Cleaning up

We had a day on the farm cleaning up today, which was rather sad.

It was a cold and blustery day – you can tell it was blustery from the angle of the feeder in the picture, but you’ll have to take my word for the temperature.

We spoke to the lady who is moving in to run a project, agreed a price for the polytunnel and found out that she is now on version 9 of her plan for the site as the farmer and incoming tenants keep changing their minds about what she can have. That’s life on the farm – you pay your rent and you get messed about.

It seems that the architects will be flattening the allotment area – all the herbs, the rhubarb and the keyhole beds are under threat. The plan is to erect a selection of yurts and garden rooms.

According to the internet there were two Waxwings in the neglected orchard in Flintham so we went to look for them as it’s only the next village. We didn’t see any, though there were plenty of Fieldfares about.

Best bird of the day turned out to be a Redpoll perching in a tree by the Ecocentre when we pulled up. That’s now the seconf redpoll we’ve had at the centre and the first for this year. I managed one blurred photo before it flew away.



In the afternoon we tried again – no Waxwings, but there were about 60 Fieldfares with a dozen Blackbirds and a single, silent, Long-tailed Tit.

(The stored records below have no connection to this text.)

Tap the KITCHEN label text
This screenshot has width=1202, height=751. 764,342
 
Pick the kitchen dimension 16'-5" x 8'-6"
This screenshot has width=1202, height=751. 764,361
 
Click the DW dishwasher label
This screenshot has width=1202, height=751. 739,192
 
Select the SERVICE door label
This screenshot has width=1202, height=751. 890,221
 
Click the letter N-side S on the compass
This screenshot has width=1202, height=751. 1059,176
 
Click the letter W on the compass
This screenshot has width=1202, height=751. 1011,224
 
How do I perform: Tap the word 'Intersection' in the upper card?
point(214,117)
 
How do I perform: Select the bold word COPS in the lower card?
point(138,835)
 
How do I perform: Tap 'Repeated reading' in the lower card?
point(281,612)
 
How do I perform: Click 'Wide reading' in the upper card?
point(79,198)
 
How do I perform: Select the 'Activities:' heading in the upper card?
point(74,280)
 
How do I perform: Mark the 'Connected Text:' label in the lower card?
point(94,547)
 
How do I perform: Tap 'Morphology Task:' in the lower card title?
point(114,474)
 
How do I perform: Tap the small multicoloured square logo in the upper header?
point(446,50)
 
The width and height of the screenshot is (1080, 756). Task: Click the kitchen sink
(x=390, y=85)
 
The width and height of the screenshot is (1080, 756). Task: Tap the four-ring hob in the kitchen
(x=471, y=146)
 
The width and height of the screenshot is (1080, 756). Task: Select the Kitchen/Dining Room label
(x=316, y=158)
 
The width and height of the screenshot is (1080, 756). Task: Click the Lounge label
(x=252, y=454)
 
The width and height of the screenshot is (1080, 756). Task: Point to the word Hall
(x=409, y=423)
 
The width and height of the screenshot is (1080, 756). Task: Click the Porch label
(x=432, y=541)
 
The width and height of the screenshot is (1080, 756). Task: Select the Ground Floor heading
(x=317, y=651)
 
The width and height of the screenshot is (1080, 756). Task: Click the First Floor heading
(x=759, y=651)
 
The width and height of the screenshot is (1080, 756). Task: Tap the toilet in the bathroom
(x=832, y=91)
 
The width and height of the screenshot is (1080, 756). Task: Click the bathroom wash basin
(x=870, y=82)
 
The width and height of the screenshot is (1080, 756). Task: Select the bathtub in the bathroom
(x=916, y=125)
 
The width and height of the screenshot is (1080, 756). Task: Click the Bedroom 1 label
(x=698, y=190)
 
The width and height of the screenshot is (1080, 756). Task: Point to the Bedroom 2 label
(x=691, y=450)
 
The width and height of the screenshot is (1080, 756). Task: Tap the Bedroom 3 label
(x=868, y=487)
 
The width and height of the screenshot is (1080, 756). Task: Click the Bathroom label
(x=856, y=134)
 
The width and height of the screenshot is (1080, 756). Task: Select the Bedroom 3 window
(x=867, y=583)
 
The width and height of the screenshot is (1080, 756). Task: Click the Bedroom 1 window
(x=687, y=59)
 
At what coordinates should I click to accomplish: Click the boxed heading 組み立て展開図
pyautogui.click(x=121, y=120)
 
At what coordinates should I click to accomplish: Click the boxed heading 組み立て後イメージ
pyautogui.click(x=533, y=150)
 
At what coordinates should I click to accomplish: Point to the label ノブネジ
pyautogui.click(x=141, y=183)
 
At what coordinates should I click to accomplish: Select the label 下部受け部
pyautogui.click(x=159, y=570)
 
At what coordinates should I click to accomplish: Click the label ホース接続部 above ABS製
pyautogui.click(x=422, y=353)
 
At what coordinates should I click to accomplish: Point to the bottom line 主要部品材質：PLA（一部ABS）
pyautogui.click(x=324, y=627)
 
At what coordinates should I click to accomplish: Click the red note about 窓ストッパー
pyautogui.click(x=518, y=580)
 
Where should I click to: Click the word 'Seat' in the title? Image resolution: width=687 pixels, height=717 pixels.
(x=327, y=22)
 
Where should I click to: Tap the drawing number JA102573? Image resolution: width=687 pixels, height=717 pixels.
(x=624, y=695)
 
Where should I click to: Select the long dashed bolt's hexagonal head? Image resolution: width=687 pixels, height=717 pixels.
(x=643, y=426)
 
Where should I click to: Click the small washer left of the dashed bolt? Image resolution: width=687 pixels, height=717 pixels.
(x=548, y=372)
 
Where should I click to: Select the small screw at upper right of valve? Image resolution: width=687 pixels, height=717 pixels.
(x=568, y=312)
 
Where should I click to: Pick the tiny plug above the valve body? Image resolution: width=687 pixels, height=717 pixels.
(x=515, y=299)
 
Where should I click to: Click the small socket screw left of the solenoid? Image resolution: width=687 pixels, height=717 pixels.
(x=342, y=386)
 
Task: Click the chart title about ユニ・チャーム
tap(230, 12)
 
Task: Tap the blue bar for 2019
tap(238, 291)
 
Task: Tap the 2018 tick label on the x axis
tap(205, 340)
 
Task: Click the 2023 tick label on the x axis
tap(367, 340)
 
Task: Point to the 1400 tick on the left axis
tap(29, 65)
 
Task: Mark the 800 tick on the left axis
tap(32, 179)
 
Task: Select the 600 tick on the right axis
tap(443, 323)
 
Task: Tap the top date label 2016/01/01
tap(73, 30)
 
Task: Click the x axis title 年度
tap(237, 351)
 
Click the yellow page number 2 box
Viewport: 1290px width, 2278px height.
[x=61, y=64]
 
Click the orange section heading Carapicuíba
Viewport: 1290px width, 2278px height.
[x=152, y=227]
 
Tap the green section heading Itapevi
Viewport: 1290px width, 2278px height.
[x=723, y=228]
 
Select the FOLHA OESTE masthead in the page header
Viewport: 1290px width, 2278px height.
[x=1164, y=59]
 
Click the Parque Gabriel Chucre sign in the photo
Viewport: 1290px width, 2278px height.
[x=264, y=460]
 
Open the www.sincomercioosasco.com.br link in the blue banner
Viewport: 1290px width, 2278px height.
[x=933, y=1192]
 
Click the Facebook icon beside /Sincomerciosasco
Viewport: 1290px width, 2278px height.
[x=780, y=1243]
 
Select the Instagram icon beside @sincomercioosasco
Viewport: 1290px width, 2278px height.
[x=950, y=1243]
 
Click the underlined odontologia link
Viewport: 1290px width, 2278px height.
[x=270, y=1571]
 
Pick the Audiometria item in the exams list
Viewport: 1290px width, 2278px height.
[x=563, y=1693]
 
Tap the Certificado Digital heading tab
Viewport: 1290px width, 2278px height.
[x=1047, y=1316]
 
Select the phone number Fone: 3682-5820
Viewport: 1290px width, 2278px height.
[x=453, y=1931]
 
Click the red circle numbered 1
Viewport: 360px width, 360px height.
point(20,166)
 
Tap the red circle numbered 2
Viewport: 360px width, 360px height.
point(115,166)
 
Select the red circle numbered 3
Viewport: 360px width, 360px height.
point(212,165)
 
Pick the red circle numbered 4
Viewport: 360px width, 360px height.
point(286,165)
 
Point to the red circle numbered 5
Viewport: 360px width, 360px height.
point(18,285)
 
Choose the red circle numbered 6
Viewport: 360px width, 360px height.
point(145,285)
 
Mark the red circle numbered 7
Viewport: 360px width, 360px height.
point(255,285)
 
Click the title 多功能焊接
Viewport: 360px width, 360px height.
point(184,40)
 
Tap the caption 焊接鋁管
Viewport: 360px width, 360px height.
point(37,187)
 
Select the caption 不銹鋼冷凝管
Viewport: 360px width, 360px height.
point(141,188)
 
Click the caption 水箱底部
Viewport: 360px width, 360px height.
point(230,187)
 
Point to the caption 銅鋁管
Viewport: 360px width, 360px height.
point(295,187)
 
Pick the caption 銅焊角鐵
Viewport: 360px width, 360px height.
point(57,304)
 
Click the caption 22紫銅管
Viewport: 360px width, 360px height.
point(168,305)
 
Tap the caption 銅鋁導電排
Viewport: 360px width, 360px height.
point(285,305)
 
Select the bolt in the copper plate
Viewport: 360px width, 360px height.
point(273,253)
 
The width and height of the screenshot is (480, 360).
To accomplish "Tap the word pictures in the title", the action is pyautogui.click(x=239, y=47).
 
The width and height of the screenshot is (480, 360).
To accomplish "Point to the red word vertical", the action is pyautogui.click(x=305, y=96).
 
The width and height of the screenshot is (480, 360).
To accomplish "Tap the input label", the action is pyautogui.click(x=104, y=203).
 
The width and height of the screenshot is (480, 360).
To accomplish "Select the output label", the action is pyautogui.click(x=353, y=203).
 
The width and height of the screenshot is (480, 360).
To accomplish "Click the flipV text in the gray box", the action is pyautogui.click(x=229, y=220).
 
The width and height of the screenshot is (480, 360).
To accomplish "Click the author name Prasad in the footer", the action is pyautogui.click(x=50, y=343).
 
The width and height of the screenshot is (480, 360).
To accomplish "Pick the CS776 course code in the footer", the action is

13 thoughts on “Cleaning up

  1. clarepooley33

    What an uncomfortable time you are having at the moment! I hope (and am sure) you will feel better once you have left the farm completely and can concentrate on looking forward instead of looking back. You and Julia appear to have so much to offer – so much knowledge and so many skills that I am sure you will find something satisfying to do very soon.

  2. tootlepedal

    The waxwings are a great treat when you see them and a great disappointment when you don’t. Since I hardly ever see a waxwing, I am going to try to stop thinking about them.

    1. quercuscommunity

      We lasted five and a half years, which is three years longer tham anyone else has managed. I’d like to see her succeed but I’m already worried she’s been messed about already.

    1. quercuscommunity

      Yes, we have rescue plans for next week – plants will be lifted, the soil from the keyhole beds will be moved and the two bins of good compost will be redeployed. We will bring a lot of the plants home and the rest, plus the soil and compost will go to the incoming project.

  3. beatingthebounds

    It hardly seems appropriate to ‘like’ this post given what’s happened at the farm.
    I don’t often see Fieldfares (I know that they are common visitors), but I have seen and managed to photograph some this week. Redpoll and waxwings I’ve only ever seen once each.